The Covid-19 pandemic, the war in Ukraine and now the cost of living crisis are hurting the morale of European workers in an unprecedented way, according to a new study by the wellness services company LifeWorks.
More than 500 people took part in an online survey in April in France, Germany, Italy, Spain, the Netherlands and Poland. Nearly half said they were affected by stress more than before the pandemic. A third said their mental health was negatively affecting productivity.
Overall, 41% of LifeWorks respondents were considered at high risk of having a mental health disorder, such as anxiety and depression. This is nearly triple the percentage reported in surveys conducted in 2017-2019, before the pandemic.
"This period of time will be important in history, I think, for the relentless upheaval that populations are going through," LifeWorks leader Paula Allen told Euronews Next.

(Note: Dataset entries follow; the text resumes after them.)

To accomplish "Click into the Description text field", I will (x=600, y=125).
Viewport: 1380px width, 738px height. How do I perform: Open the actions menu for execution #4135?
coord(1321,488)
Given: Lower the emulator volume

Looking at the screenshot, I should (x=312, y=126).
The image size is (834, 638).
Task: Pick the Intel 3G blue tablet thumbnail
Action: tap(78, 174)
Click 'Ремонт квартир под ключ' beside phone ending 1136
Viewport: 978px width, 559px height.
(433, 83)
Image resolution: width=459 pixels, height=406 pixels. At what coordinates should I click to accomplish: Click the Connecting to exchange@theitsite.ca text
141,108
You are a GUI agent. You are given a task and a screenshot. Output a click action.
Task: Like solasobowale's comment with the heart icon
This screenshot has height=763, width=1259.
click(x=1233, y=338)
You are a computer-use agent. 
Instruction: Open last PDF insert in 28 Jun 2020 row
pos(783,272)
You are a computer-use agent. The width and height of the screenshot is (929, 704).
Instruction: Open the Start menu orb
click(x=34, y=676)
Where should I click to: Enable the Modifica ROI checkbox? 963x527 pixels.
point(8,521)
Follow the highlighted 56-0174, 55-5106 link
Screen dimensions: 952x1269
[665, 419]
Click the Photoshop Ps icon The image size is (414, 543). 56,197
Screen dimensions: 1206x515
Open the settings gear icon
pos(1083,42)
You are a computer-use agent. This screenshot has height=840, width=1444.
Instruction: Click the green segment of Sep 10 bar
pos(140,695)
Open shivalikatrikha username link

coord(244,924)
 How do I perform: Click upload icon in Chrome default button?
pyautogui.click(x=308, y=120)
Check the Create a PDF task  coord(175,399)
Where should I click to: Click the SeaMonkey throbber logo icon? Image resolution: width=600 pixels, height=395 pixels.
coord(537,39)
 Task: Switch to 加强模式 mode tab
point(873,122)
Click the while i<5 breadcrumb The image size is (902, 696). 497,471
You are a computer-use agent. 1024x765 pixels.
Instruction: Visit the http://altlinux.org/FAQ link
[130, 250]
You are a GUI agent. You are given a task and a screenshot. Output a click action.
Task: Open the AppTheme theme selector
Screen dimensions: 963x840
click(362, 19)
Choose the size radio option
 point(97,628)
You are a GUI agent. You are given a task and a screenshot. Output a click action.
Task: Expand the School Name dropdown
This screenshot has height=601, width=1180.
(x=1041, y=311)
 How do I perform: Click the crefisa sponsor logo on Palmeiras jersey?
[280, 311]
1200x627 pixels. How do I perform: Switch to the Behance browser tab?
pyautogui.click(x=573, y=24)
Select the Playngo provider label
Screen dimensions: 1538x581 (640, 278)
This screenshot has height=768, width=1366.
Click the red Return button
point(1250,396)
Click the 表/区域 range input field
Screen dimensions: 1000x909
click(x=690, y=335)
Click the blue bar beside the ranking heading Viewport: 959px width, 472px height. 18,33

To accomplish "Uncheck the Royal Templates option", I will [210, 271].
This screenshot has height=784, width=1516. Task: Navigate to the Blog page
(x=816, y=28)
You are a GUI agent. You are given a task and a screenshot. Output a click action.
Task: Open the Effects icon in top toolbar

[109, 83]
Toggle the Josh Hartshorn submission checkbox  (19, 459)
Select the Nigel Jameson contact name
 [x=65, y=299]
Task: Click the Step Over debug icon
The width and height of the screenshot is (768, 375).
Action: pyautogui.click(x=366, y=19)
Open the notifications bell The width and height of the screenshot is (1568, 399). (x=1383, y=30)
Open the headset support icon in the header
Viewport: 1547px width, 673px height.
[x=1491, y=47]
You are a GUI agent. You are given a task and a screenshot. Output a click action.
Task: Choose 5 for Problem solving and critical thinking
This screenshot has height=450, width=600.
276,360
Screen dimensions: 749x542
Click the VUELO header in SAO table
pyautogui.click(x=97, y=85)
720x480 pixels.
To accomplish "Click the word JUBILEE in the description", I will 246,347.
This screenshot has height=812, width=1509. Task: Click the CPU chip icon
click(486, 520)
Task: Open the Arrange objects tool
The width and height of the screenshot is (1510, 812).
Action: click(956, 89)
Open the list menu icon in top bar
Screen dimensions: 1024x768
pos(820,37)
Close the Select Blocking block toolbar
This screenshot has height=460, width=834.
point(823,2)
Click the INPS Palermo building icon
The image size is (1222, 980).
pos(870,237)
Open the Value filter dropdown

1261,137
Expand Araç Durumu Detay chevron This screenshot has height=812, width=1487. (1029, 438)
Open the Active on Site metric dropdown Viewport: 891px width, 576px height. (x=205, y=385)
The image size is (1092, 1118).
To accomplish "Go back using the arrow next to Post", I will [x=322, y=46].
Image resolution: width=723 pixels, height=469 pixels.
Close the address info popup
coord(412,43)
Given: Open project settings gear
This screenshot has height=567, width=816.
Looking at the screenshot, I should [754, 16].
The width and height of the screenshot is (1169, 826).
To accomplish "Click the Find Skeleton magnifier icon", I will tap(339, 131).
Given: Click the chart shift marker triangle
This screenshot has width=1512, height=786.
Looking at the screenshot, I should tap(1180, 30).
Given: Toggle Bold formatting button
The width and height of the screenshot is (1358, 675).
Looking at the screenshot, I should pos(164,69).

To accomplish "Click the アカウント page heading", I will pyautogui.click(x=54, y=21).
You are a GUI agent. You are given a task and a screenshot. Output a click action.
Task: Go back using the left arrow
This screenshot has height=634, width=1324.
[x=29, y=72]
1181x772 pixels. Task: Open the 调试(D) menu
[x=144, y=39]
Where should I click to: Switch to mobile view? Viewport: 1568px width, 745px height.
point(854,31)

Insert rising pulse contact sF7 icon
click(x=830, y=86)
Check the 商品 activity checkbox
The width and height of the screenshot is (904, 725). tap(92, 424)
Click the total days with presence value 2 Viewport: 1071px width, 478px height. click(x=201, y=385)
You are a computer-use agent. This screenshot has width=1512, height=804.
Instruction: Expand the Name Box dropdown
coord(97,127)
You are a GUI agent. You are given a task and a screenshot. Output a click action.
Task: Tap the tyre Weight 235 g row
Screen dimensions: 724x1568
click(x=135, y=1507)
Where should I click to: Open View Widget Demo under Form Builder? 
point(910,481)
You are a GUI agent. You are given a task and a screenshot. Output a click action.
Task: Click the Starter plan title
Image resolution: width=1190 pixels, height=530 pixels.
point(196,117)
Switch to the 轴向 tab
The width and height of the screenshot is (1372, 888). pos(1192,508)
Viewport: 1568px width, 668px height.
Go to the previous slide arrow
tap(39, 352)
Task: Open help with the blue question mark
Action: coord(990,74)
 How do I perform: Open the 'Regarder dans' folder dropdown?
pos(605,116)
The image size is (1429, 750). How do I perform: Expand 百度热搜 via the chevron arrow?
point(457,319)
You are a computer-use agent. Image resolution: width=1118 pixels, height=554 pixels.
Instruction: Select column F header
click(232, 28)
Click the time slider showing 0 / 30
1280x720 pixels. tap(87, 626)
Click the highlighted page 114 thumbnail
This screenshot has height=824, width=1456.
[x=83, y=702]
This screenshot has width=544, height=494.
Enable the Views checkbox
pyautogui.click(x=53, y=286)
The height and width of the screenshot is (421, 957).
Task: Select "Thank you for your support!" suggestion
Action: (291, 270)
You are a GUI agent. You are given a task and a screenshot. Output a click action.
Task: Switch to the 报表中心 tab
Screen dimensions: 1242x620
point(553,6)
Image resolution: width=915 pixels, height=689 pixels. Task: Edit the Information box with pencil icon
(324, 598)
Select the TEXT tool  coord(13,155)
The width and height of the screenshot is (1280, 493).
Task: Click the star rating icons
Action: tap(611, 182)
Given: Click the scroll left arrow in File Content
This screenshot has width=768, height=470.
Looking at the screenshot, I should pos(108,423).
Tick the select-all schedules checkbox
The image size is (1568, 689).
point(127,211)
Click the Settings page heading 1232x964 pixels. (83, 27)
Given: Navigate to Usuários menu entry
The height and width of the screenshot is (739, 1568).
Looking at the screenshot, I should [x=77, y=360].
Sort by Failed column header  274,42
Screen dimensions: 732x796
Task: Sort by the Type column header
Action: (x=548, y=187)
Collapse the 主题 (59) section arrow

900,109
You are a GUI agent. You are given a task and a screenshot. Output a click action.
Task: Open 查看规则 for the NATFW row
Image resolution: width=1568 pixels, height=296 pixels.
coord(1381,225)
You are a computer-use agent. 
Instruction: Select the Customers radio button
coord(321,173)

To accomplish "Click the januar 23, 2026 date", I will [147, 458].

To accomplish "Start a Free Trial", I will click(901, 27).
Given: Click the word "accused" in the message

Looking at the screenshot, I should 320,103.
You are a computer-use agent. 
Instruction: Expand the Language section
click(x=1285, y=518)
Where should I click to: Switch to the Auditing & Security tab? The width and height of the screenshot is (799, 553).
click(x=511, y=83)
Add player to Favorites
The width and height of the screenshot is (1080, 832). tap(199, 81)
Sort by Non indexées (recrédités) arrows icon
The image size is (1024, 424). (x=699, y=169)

"When you think about what Europeans have been through recently, you really understand why this happened. We had the pandemic, the economic impact of the pandemic, the isolation, the feeling of losing control," she said.
"And then when we started to see light at the end of the tunnel, the war in Ukraine appeared."
Young people, women, parents and those with lower incomes are struggling the most, the report said. The link between income and mental health is "very strong," Allen said. Now employees are anxious about high inflation and the fear that they cannot make ends meet. More than a third of respondents said they have no emergency savings.